Overall, COPD is now the third leading cause of death in the United States, trailing closely behind heart disease and cancer. A startling and increasing number of women have been dying from this disease, the numbers quadrupling over the last 30 years. Since 2000 more women than men have been dying from COPD.
Why are so many more women dying from COPD than men of the same age?

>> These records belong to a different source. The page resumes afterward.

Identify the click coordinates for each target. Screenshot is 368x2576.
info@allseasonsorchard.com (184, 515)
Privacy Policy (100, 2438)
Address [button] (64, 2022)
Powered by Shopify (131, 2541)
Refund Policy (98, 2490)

For one thing, COPD is one of those diseases that can be severely misdiagnosed, or completely overlooked until much later, when it has finally become obvious. You might not even suspect that anything is wrong, until it has progressed into the severe stage. After you've been diagnosed, you may have already been walking around with it for years.
It's been shown that many women who have been diagnosed with end stage COPD, were wrongly diagnosed with asthma many years before, and proper treatment was not given. Asthma is also a chronic lung disease that can cause a low blood oxygen reading during an ongoing exacerbation.
COPD can even be treated with the same kinds of medicine as asthma, but over time, if the inability to bring in enough oxygen to the blood stream is not addressed with the treatment needed for COPD, it will only continue to get worse. Smoking cigarettes are also more likely to continue if they think it is only asthma, because asthma is not as life threatening as COPD, as long as it is under control.
A recent study also showed that women often have higher stress levels, and are more likely to continue smoking because of high stress and anxiety levels. Continuing smoking will always ensure that the disease progresses.
How can I make sure I'm properly diagnosed?
If you have some of the symptoms of mild to moderate COPD – excessive mucous production in the lungs that lasts for over a month, and a very productive cough that lasts for over a month – you should tell your doctor what is going on, and request to be tested for COPD. Testing for COPD or asthma involves three types of tests – an arterial blood gas (AGB) test, a spirometry test (a computer that reads your lung function by having you exhale and inhale into a mouth piece), and lung x-rays.
If you have been diagnosed with asthma, it's in your best interest to get a second opinion. If the next doctor gives you the same diagnosis, you can feel more assured that you do indeed have asthma. You will to to keep an eye on how you feel over the next few months. If you feel you are still getting worse, go back to the doctor.
You will also need to be quit smoking as soon as possible, even if you are only diagnosed with asthma. Your condition will get worse if you continue to smoke, but if you quit, you can count on your lung function to slowly start to improve.